[INPUT]

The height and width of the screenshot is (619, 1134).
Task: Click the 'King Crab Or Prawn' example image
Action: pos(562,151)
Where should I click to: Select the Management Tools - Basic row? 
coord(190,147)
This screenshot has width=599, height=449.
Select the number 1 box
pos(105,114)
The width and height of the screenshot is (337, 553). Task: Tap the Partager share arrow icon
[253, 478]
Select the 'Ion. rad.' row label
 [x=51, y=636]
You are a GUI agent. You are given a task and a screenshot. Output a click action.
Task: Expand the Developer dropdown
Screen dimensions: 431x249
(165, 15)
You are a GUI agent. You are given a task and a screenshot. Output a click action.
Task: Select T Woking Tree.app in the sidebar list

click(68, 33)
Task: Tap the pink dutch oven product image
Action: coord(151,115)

[/INPUT]
[INPUT]

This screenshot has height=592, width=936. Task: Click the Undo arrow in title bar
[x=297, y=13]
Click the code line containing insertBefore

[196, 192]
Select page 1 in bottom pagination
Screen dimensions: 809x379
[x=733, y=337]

[/INPUT]
[INPUT]

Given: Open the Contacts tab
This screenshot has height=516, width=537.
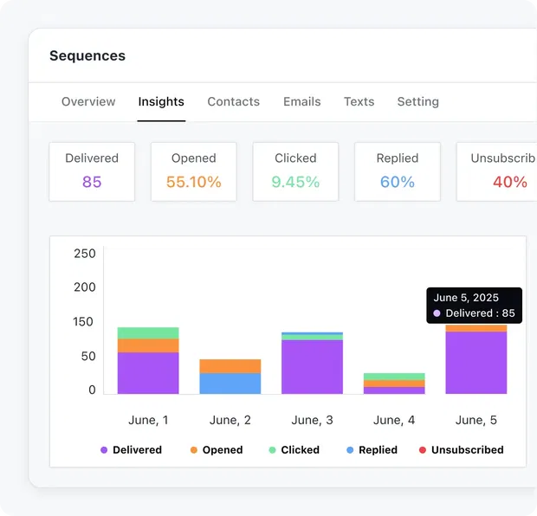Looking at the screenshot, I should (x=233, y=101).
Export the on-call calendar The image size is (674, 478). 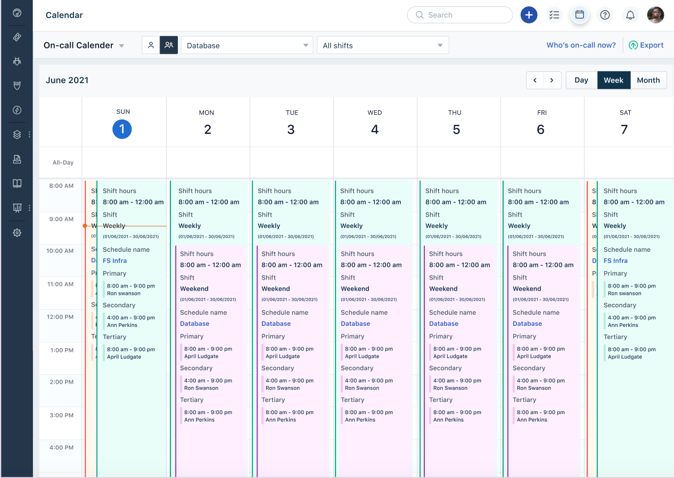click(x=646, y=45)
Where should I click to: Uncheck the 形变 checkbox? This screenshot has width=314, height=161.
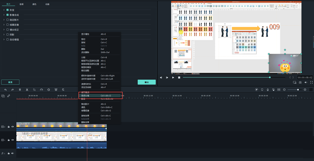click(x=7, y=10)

[/INPUT]

With the line holding "Select the number 1 box" as the first and the line holding "Task: Expand the Developer dropdown" as the last, please transcribe exactly the lines of the material above in that range and nothing else.

Select the number 1 box
pos(105,114)
The width and height of the screenshot is (337, 553). Task: Tap the Partager share arrow icon
[253, 478]
Select the 'Ion. rad.' row label
 [x=51, y=636]
You are a GUI agent. You are given a task and a screenshot. Output a click action.
Task: Expand the Developer dropdown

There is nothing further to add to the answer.